> [What you need to do]: Please reproduce the data below, changing each "Screen dimensions" to "Display size" and leaving everything else unchanged.

> [Available data]:
-*-

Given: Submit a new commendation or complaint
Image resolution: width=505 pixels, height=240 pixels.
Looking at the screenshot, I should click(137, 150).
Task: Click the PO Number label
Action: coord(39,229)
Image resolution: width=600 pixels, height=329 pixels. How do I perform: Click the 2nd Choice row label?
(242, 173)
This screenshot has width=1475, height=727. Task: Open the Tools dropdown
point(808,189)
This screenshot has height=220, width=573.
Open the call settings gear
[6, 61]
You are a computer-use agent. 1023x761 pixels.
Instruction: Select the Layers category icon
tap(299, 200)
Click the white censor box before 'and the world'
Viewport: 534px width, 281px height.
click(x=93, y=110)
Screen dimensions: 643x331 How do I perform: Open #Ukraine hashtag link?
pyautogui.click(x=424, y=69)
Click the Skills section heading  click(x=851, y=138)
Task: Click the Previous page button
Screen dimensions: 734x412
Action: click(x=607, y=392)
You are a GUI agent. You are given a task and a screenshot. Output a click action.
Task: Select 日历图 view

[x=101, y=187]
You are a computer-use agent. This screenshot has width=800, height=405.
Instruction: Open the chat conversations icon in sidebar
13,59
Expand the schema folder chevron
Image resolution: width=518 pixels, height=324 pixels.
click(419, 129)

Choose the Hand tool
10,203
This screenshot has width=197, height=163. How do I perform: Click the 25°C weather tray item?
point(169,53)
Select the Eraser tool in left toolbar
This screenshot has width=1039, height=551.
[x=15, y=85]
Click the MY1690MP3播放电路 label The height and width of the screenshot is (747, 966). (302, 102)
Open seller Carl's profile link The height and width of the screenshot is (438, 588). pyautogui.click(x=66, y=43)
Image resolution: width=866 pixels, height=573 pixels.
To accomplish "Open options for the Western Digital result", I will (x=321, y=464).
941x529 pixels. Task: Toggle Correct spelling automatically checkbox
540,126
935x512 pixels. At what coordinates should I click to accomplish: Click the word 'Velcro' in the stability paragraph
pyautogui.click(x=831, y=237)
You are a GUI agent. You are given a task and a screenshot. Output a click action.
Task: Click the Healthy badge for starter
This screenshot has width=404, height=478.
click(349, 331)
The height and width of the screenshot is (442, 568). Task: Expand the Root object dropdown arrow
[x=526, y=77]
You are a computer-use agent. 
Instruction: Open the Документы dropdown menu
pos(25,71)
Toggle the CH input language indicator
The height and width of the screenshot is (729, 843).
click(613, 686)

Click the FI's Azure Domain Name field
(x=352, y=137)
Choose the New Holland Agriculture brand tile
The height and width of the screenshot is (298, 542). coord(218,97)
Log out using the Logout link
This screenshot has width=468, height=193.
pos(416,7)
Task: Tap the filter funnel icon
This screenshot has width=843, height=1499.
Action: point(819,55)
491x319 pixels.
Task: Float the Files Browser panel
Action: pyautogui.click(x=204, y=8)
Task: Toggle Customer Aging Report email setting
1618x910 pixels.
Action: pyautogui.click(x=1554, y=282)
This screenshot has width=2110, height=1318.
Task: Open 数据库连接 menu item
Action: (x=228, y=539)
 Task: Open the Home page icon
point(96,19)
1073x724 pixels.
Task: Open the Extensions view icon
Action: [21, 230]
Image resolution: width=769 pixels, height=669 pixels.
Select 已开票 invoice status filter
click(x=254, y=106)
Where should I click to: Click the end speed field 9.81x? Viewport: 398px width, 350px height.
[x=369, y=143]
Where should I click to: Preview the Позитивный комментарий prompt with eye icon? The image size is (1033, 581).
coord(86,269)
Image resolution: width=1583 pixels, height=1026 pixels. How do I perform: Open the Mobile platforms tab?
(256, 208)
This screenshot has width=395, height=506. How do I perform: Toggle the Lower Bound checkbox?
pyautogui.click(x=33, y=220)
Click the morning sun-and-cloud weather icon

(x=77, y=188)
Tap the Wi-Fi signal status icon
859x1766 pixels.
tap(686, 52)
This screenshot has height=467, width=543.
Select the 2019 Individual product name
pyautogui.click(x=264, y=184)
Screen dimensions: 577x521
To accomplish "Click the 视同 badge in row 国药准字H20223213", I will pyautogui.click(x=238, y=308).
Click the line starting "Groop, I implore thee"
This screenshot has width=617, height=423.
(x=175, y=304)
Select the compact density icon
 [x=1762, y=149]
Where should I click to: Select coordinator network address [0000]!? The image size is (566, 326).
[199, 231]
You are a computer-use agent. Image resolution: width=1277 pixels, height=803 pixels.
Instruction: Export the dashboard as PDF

-*-

> [Final result]:
Given: Submit a new commendation or complaint
Image resolution: width=505 pixels, height=240 pixels.
Looking at the screenshot, I should click(137, 150).
Task: Click the PO Number label
Action: coord(39,229)
Image resolution: width=600 pixels, height=329 pixels. How do I perform: Click the 2nd Choice row label?
(242, 173)
This screenshot has width=1475, height=727. Task: Open the Tools dropdown
point(808,189)
This screenshot has height=220, width=573.
Open the call settings gear
[6, 61]
You are a computer-use agent. 1023x761 pixels.
Instruction: Select the Layers category icon
tap(299, 200)
Click the white censor box before 'and the world'
Viewport: 534px width, 281px height.
click(x=93, y=110)
Display size: 643x331 How do I perform: Open #Ukraine hashtag link?
pyautogui.click(x=424, y=69)
Click the Skills section heading  click(x=851, y=138)
Task: Click the Previous page button
Display size: 734x412
Action: click(x=607, y=392)
You are a GUI agent. You are given a task and a screenshot. Output a click action.
Task: Select 日历图 view

[x=101, y=187]
You are a computer-use agent. This screenshot has width=800, height=405.
Instruction: Open the chat conversations icon in sidebar
13,59
Expand the schema folder chevron
Image resolution: width=518 pixels, height=324 pixels.
click(419, 129)

Choose the Hand tool
10,203
This screenshot has width=197, height=163. How do I perform: Click the 25°C weather tray item?
point(169,53)
Select the Eraser tool in left toolbar
This screenshot has width=1039, height=551.
[x=15, y=85]
Click the MY1690MP3播放电路 label The height and width of the screenshot is (747, 966). (302, 102)
Open seller Carl's profile link The height and width of the screenshot is (438, 588). pyautogui.click(x=66, y=43)
Image resolution: width=866 pixels, height=573 pixels.
To accomplish "Open options for the Western Digital result", I will (x=321, y=464).
941x529 pixels. Task: Toggle Correct spelling automatically checkbox
540,126
935x512 pixels. At what coordinates should I click to accomplish: Click the word 'Velcro' in the stability paragraph
pyautogui.click(x=831, y=237)
You are a GUI agent. You are given a task and a screenshot. Output a click action.
Task: Click the Healthy badge for starter
This screenshot has width=404, height=478.
click(349, 331)
The height and width of the screenshot is (442, 568). Task: Expand the Root object dropdown arrow
[x=526, y=77]
You are a computer-use agent. 
Instruction: Open the Документы dropdown menu
pos(25,71)
Toggle the CH input language indicator
The height and width of the screenshot is (729, 843).
click(613, 686)

Click the FI's Azure Domain Name field
(x=352, y=137)
Choose the New Holland Agriculture brand tile
The height and width of the screenshot is (298, 542). coord(218,97)
Log out using the Logout link
This screenshot has width=468, height=193.
pos(416,7)
Task: Tap the filter funnel icon
This screenshot has width=843, height=1499.
Action: point(819,55)
491x319 pixels.
Task: Float the Files Browser panel
Action: pyautogui.click(x=204, y=8)
Task: Toggle Customer Aging Report email setting
1618x910 pixels.
Action: pyautogui.click(x=1554, y=282)
This screenshot has width=2110, height=1318.
Task: Open 数据库连接 menu item
Action: (x=228, y=539)
 Task: Open the Home page icon
point(96,19)
1073x724 pixels.
Task: Open the Extensions view icon
Action: [21, 230]
Image resolution: width=769 pixels, height=669 pixels.
Select 已开票 invoice status filter
click(x=254, y=106)
Where should I click to: Click the end speed field 9.81x? Viewport: 398px width, 350px height.
[x=369, y=143]
Where should I click to: Preview the Позитивный комментарий prompt with eye icon? The image size is (1033, 581).
coord(86,269)
Image resolution: width=1583 pixels, height=1026 pixels. How do I perform: Open the Mobile platforms tab?
(256, 208)
This screenshot has width=395, height=506. How do I perform: Toggle the Lower Bound checkbox?
pyautogui.click(x=33, y=220)
Click the morning sun-and-cloud weather icon

(x=77, y=188)
Tap the Wi-Fi signal status icon
859x1766 pixels.
tap(686, 52)
This screenshot has height=467, width=543.
Select the 2019 Individual product name
pyautogui.click(x=264, y=184)
Display size: 577x521
To accomplish "Click the 视同 badge in row 国药准字H20223213", I will pyautogui.click(x=238, y=308).
Click the line starting "Groop, I implore thee"
This screenshot has width=617, height=423.
(x=175, y=304)
Select the compact density icon
 [x=1762, y=149]
Where should I click to: Select coordinator network address [0000]!? The image size is (566, 326).
[199, 231]
You are a computer-use agent. Image resolution: width=1277 pixels, height=803 pixels.
Instruction: Export the dashboard as PDF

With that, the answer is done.